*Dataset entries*
BEGIN

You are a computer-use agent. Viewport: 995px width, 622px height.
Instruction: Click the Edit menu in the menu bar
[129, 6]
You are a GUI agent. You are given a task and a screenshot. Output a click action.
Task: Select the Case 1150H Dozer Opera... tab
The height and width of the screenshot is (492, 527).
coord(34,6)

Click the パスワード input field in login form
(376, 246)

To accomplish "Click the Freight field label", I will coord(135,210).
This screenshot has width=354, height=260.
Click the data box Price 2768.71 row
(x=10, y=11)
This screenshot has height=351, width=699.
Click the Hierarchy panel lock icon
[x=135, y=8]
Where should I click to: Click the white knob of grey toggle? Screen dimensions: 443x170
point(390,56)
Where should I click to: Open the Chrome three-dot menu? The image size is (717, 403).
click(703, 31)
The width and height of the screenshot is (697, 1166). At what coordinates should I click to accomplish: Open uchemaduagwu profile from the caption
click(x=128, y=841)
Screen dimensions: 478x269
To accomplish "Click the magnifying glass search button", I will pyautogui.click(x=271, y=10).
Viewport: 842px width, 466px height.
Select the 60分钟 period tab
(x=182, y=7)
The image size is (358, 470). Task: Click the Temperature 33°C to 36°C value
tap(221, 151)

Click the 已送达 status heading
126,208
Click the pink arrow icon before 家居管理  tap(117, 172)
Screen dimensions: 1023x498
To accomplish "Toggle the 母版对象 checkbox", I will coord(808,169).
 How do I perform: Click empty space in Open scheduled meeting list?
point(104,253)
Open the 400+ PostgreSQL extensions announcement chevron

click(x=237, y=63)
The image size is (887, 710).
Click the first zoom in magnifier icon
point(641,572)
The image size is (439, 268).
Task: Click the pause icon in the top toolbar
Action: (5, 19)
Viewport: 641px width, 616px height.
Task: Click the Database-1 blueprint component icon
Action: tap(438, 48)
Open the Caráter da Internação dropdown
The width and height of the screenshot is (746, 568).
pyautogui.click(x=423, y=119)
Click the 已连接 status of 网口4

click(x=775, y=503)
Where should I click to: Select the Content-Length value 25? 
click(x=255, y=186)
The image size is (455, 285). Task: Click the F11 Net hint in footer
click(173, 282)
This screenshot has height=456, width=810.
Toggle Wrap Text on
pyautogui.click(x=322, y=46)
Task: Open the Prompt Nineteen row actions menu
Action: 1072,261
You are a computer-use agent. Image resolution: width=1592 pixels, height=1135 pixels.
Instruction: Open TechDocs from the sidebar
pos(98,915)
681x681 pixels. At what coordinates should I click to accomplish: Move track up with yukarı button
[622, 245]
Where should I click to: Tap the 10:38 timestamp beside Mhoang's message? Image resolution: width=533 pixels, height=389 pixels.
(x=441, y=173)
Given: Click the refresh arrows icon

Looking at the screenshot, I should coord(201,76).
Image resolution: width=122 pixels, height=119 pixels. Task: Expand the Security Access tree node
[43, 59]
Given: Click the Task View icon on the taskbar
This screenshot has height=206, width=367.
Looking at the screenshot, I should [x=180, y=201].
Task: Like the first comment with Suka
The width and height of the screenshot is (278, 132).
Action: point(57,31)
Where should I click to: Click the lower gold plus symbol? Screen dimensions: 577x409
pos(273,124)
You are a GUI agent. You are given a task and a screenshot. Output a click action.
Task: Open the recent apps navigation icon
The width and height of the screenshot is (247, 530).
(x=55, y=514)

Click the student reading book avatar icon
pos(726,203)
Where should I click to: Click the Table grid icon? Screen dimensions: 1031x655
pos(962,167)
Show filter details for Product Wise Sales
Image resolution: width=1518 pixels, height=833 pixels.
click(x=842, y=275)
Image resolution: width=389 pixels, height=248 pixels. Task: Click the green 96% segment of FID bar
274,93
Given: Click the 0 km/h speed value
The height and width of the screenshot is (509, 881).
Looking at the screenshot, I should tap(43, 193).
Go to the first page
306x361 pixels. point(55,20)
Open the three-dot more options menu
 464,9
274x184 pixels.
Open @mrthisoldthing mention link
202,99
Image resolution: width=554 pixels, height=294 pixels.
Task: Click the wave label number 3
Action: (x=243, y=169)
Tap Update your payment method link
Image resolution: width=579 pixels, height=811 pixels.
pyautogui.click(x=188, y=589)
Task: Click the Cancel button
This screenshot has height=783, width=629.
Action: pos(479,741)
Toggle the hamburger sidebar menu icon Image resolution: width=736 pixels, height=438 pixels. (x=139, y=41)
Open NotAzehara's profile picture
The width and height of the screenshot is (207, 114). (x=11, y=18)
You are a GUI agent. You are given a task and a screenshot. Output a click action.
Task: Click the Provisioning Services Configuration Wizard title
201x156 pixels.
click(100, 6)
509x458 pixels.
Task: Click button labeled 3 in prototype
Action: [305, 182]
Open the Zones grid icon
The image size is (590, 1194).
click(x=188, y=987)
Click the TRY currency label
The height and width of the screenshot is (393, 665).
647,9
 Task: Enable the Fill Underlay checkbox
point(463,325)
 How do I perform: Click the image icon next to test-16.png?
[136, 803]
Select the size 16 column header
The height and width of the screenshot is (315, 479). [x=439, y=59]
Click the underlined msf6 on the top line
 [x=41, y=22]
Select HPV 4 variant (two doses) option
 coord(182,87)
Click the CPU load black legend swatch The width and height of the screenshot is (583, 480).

END

*What you have to do*
Starting from the records above, filter out all lines except those containing the word "will".

*Result*
To accomplish "Click the Freight field label", I will coord(135,210).
To accomplish "Click the magnifying glass search button", I will pyautogui.click(x=271, y=10).
To accomplish "Toggle the 母版对象 checkbox", I will coord(808,169).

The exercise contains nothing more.